55 thoughts on “I can hear an echo…cardiogram”

  1. Best wishes for a quick recovery. My uncle, who is some sort of medical tech, recently had a run-of-the-mill knee surgery. The surgery itself was rather simple, but he was nervous going under at the hands of the guys he works with on a daily basis. When he woke up, it was no surprise to find they had written on his upper thigh, in Marks-A-Lot “castration cancelled – not enough to work with.”

    Happy healing.

  2. The last time I had a beautiful woman rubbing warm oils on my chest, I was asked if I wanted to spend an extra $50 for a happy ending. Being more of an “Empire Strikes Back” guy, I declined.

    Best of luck with the surgery.

  3. Don’t you hate it when you make a pop culture reference and the young ones miss it entirely and it makes you feel old? Happening too often on my end… but never fear the youngin’s will be first up against the wall when the revolution comes my friend!
    Good luck with the surgery.

  4. This post made my day – you are hysterical!

    I have to have an echocardiogram once a year, so I know all about the awkwardness. After nearly a dozen, I still don’t know how to position myself so I don’t feel like I look like a jackass.

    It’s easy to misunderstand a med tech’s instructions, especially because many of them assume that you know what they want you to do. Then they tell you absolutely nothing about what they’re doing to you.

    I always make jokes when I’m nervous. I’m notorious for making a joke while going under anesthesia. I’ve noticed that women respond to my jokes better than men do. I wonder if it has anything to do with being afraid of sexual harrassment – would it be unprofessional for a male echo tech to laugh at a joke from a female patient (and vice versa)?

    I hope your breast-reduction surgery goes well today! Seriously, I’ll be thinking of you and hoping you have a speedy and as-painless-as-possible recovery.

  5. “Who’s Burt Reynolds?” she asked in all seriousness.

    And that is how I feel when I try to make cultural references with my college students. They don’t laugh at my jokes either. :deadhorse:

  6. I would hardly call gener reassignment a “minor” surgery.. but then again, you’re a different kinda person.

    Seriously though, who DOESN’T know who Burt Reynold is? I’m fairly sure even my five year old does.

  7. What?!?! You’re having surgery today?!?!?!

    Why didn’t you tell me??

    (also – how long is the recovery period? I think it just makes sense that I should take those days off work. You know, to be with you and stuff. My boss will understand.)

  8. Those are the tests my husband just had done – and I think we must have had the same nurse! My husband didn’t strip, but he did have belly button lint. Dude, always check the belly button lint!! We were both pretty nervous and the nurse just did not have any sense of humor at all. I made some comment when it was all done about getting to rip the electrodes off of him, and her face blanched like I’d made some kinky sexual comment.

    Hope whatever you’re having done goes well & you recover quickly.

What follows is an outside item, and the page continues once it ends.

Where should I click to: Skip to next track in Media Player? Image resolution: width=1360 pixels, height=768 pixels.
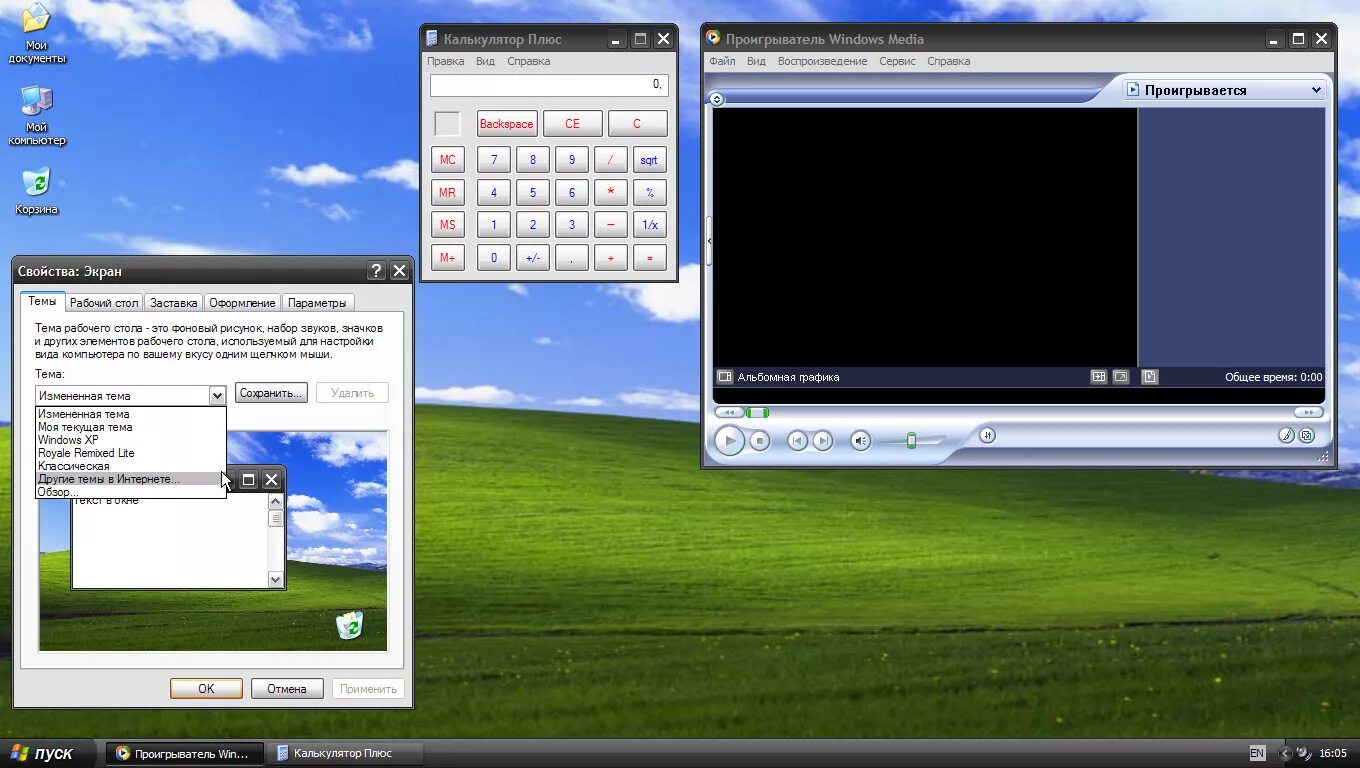coord(823,440)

  9. I’m so glad that you’ve decided to get that vasectomy. Ob behalf of the entire world, I’d like to thank you. Now, don’t freak out when you hear high winds later today, it’s just that as the new spreads, millions of people at a time will be breathing deep sighs of relief.

    Seriously though, good luck today. Don’t die or anything like that. A lot of people will be pissed if they have to cancel their Halloween plans.


  10. haha that was so funny. I don’t have a lot of pity though. I would have, if I hadn’t moved to the Netherlands, where bedside manner and common sense don’t exist in hospitals.

    I have been left in freezing cold rooms, buck naked with my vajayjay splayed out for all to see and nothing was between me and the rest of the world but a door… that the two people that were there to do a one person job went in and out of at least 15 times.

    Oh the stories I could (and probably should, instead of being such a lazy blogger) tell.

  11. Hey man, I am an echo tech and the last thing I want is for another person to be cracking lame ass jokes when I am trying to focus on making sure their heart is okay.